そう思っていると、ちょうどアヴィさんが声を掛けてきました。
「主様はどうするんですか? 何か言いに行くなら我も一緒に行きます!」
アヴィさんから少し苛立ちのようなものを感じます。私の心配をしてくれてるようなので、嬉しいんですけど……。とりあえず私は自分の席に戻りながらアヴィさんに返事をします。
「私は今日の放課後にシンさんに会ってみます。アヴィさんも付いてきてくれるのは嬉しいんですけど、何か危ないこととかはしないでくださいね?」
「主様がそうして欲しいなら我はもちろん言われた通りにします!」
「それでお願いします。ただ、付いてきてくれるだけで心に余裕ができます。ありがとうございます」
私が感謝を伝えると、アヴィさんは素直に喜んでくれます。席に着くと、レンさんも心配してくれているのか声を掛けてくれます。
「まさかこんな大事にしてくるとはな……」
「そうですね。何が目的なのか分からないのが怖いところです」
「目的は多分……他の男に取られる前に宣言しておこうってことだと思うぞ」
「……?」
私が首を傾げると、レンさんは少し肩をすくめます。
「……まあ分からないならいいんだけどな、……シン・ボルティモアには何か言いに行くのか?」
「えぇと、今日の放課後にアヴィさんと一緒に会いに行くつもりです」
「……俺も行こうか? アヴィだけだといつ暴走し始めるか分からないし、ユノも大変じゃないか?」
「たしかに……それはありますね。ならお願いできますか?」
「ああ、もちろんだ」
レンさんも一緒に来てくれるならかなり安心できます。アヴィさんは横で「我はさっきも言った通り、大人しくしてますよ!? 暴走なんてしません!」と私の肩を揺さぶってきました。……頭がふらふらします。

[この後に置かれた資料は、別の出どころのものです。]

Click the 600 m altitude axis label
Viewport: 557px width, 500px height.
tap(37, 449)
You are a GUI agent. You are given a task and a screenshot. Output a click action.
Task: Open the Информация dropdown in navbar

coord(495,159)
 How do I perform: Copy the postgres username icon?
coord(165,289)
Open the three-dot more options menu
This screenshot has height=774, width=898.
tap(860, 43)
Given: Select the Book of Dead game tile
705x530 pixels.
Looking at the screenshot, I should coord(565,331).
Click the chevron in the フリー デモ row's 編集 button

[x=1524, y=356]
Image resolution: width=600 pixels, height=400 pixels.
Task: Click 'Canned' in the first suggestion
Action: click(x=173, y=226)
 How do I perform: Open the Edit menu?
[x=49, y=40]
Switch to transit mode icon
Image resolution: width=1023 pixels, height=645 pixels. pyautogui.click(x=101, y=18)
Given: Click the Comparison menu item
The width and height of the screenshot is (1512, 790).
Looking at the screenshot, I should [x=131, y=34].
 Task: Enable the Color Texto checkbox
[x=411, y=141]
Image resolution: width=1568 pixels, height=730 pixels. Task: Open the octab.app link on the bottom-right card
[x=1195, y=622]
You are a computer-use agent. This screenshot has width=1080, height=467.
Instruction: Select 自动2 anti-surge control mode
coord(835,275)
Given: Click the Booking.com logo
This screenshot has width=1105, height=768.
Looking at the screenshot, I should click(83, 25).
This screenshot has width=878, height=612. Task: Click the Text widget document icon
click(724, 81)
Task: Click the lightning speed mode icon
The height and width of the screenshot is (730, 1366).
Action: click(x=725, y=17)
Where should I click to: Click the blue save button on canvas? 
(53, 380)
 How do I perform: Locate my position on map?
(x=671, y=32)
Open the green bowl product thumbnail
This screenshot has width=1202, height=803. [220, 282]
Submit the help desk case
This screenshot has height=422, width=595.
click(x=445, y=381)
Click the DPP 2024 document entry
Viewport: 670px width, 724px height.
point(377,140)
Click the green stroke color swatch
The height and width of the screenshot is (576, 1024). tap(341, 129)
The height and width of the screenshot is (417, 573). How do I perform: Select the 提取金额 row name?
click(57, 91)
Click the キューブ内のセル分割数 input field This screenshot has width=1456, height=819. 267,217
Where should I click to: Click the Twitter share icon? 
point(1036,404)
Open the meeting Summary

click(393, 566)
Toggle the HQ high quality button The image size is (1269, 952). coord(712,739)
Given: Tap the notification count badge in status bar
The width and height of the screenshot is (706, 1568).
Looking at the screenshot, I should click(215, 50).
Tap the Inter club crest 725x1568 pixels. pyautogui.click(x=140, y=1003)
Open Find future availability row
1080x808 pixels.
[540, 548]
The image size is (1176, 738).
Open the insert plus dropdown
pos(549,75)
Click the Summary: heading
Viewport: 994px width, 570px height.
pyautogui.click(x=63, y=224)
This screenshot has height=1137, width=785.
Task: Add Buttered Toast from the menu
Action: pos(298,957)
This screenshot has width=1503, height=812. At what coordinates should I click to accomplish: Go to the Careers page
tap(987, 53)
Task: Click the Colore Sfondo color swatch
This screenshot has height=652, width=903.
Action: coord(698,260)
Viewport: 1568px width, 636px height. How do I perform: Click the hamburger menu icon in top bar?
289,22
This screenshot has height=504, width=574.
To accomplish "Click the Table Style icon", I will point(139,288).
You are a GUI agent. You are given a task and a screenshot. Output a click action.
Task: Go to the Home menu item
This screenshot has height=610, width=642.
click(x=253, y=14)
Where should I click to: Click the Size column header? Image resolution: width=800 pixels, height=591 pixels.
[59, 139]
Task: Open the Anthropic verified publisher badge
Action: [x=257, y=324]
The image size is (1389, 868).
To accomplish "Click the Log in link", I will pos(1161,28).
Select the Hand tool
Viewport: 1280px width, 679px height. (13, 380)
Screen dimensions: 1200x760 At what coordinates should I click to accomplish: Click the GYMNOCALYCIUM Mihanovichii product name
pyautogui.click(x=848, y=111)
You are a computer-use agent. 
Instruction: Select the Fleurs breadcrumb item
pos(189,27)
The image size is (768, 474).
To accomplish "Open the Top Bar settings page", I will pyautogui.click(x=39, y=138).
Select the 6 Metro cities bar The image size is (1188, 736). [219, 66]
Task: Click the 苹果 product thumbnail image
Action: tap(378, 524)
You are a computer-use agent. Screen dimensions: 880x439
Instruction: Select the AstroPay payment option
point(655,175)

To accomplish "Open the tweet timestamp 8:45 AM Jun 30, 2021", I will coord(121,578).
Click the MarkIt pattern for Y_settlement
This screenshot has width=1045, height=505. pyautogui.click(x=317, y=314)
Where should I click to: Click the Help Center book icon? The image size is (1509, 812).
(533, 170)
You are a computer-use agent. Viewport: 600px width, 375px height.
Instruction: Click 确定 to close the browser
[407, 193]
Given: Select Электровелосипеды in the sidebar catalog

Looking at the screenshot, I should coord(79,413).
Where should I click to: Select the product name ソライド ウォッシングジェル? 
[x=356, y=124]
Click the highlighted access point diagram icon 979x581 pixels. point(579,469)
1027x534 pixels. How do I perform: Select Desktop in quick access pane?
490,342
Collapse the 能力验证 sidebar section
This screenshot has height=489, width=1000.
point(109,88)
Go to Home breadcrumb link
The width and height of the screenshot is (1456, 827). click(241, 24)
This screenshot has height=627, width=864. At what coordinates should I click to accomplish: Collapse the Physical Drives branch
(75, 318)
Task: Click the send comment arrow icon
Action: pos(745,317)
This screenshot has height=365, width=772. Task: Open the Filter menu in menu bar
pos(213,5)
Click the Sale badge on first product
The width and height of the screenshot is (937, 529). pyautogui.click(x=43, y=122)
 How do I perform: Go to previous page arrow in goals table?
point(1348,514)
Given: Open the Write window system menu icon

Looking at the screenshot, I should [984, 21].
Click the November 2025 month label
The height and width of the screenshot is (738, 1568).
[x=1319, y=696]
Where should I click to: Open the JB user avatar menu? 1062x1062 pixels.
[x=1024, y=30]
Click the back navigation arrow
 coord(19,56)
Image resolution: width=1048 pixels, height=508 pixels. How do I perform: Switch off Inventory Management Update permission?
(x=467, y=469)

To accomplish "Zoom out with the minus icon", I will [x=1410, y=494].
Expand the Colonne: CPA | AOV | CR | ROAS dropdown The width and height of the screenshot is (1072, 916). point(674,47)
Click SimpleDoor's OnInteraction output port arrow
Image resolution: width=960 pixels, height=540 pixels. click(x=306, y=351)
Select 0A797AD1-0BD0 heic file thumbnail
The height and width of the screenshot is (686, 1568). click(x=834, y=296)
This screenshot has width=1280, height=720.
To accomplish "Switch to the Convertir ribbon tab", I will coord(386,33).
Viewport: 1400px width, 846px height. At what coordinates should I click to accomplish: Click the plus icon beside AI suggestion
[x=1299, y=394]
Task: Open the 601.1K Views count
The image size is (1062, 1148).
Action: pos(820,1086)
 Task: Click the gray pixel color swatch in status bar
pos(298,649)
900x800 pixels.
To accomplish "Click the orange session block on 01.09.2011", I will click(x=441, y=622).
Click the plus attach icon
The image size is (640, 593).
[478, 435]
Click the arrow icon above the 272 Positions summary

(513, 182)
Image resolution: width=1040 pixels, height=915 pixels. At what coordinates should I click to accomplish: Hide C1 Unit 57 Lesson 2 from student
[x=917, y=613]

その後、先生方が教室に入ってきて午後の授業が始まりました。
〇
そうして、六限目の授業が終わると、コスタンティーノ先生は再度全員にお話します。
「……では、今日はここまでとします。……朝伝えたように剣術大会の参加希望者は明日の放課後、魔法大会の参加希望者は明後日の放課後の予定は空けておいてくださいね」
そう言い、先生はベルティネッリ先生と一緒に教室から出て行きました。
……さて、私もやることを済ませないといけません。
「レンさん、アヴィさん。付き添いをお願いします」
私のそれに対して、お二人は「もちろんです!」「ああ、行くか」と答えてくれます。どうしてか分かりませんが、邪魔はしないけど見たいと言って付いてこようとする方がかなりいましたが、レンさんとアヴィさんが来ないように上手く説得してくれました。とても助かりますね。……そもそも私は見世物じゃありませんけど。